Since 1996, OBD-II compliance has been a standard for all cars and light trucks sold in the United States, ensuring vehicles are equipped for standardized diagnostics. European OBD legislation follows a similar but nuanced approach. This standardization allows for consistent vehicle communication using a set of protocols. Understanding these OBD2 protocols is crucial for effective vehicle diagnostics and repair.
OBD-II systems utilize five primary communication protocols: J1850 PWM, J1850 VPW, ISO9141-2, ISO14230-4 (Keyword Protocol 2000), and the more modern ISO15765-4/SAE J2480 (CAN protocol). Initially, US manufacturers were restricted from using the CAN protocol until the 2003 model year. However, since 2008, CAN protocol has become mandatory for all vehicles. Identifying the specific protocol your vehicle uses is the first step in effective OBD2 diagnostics.

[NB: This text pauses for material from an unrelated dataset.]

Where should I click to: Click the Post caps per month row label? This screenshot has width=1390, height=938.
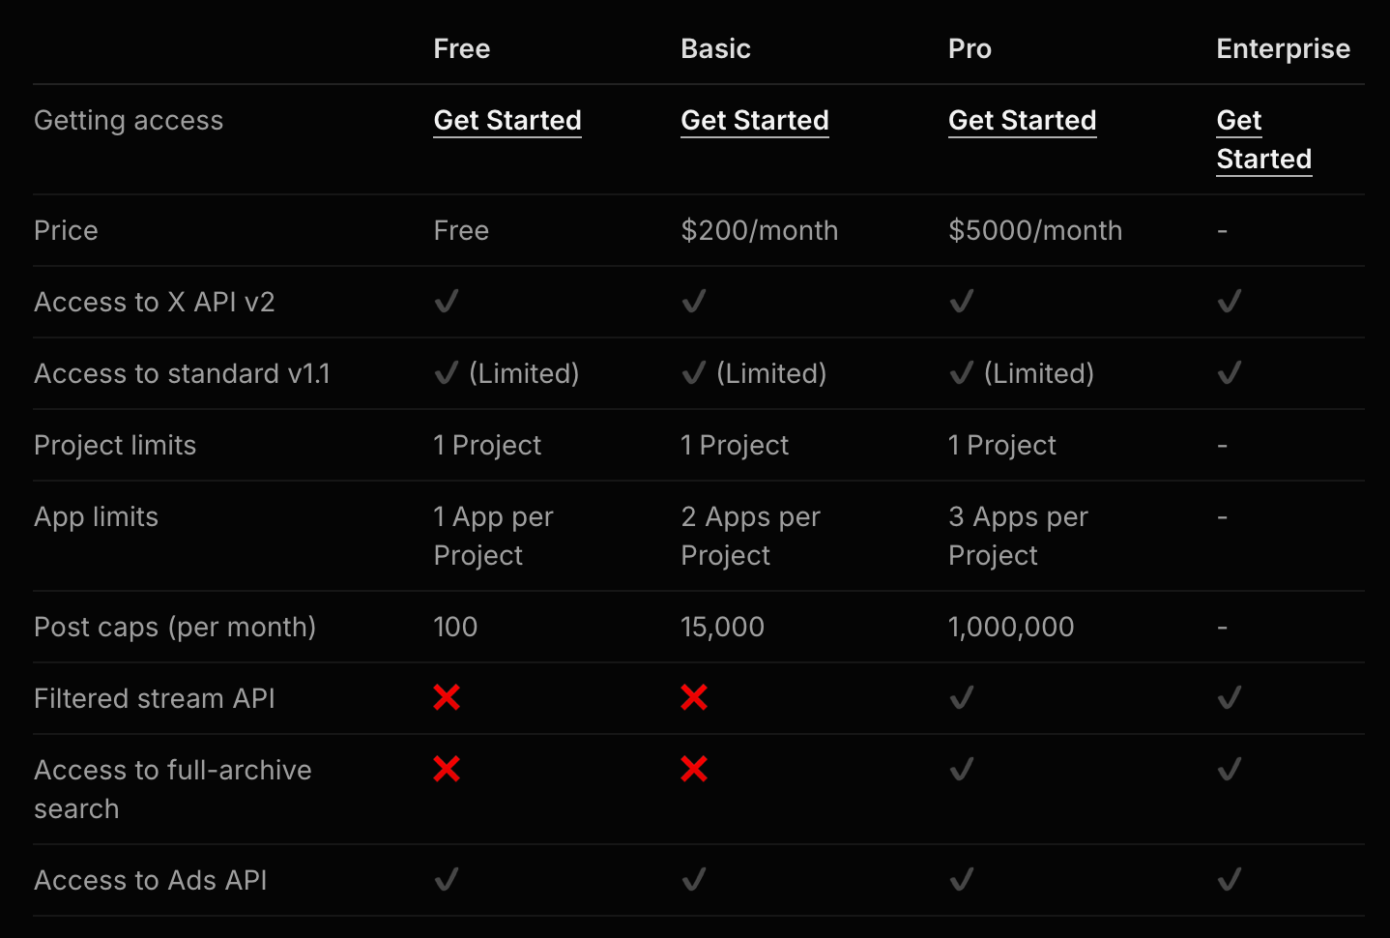(x=175, y=627)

Diagnostic Link Connectors (DLCs), as defined by SAE J1962, come in two types: Type A and Type B. These connectors are the physical interface points for diagnostic tools to communicate with your vehicle’s computer. The primary difference between Type A and Type B connectors lies in the alignment tab shape, ensuring correct connection.
Fig. 1 – J1962 Vehicle Connector, Type A
Type A DLCs are typically located within the driver or passenger compartment, spanning from the driver’s side of the instrument panel to approximately one foot beyond the vehicle’s center line. Optimal placement is often between the steering column and the vehicle’s center. This location prioritizes accessibility for the driver.
Type B DLCs offer more flexible placement options. They can be found in the passenger or driver’s compartment, extending from the driver’s instrument panel, including the outer side, to about 2.5 feet beyond the vehicle centerline. These connectors are designed for easy access from the driver’s seat, co-driver’s seat, or even from outside the vehicle, facilitating easier diagnostic access in various situations.
Fig. 2 – J1962 Vehicle Connector, Type B
Determining your vehicle’s OBD2 protocol often involves examining the DLC pinout. By inspecting which pins are populated in the 16-pin connector, you can often deduce the communication protocol in use.
Fig. 3 – J1962F OBDII connector pinout
The table below outlines how to identify the protocol based on pin presence:
| Pin 2 | Pin 6 | Pin 7 | Pin 10 | Pin 14 | Pin 15 | Protocol |
|---|---|---|---|---|---|---|
| Must have | – | – | Must have | – | – | J1850 PWM |
| Must have | – | – | – | – | – | J1850 VPW |
| – | – | Must have | – | – | May have* | ISO9141/14230 |
| – | Must have | – | – | Must have | – | ISO15765 (CAN) |
*Pin 15 (L-line) is optional in newer vehicles using ISO9141-2 or ISO14230-4 protocols.
Essential pins for OBD2 compliance include pins 4 (Chassis Ground), 5 (Signal Ground), and 16 (Battery Positive), which should always be present in the DLC. Based on the protocol:
PWM Protocol Requires pins 2, 4, 5, 10, and 16. VPW Protocol Requires pins 2, 4, 5, and 16, but not pin 10. ISO Protocol Requires pins 4, 5, 7, and 16. Pin 15 may or may not be present. CAN Protocol Requires pins 4, 5, 6, 14, and 16.
While pinout analysis offers a general guide to OBD2 protocols, for more detailed information specific to vehicle manufacturers, resources like OBDII Generic Communication Protocols by Manufacturer can be helpful in understanding protocol implementation across different makes and models. Understanding these protocols is a fundamental step in effective automotive diagnostics and repair.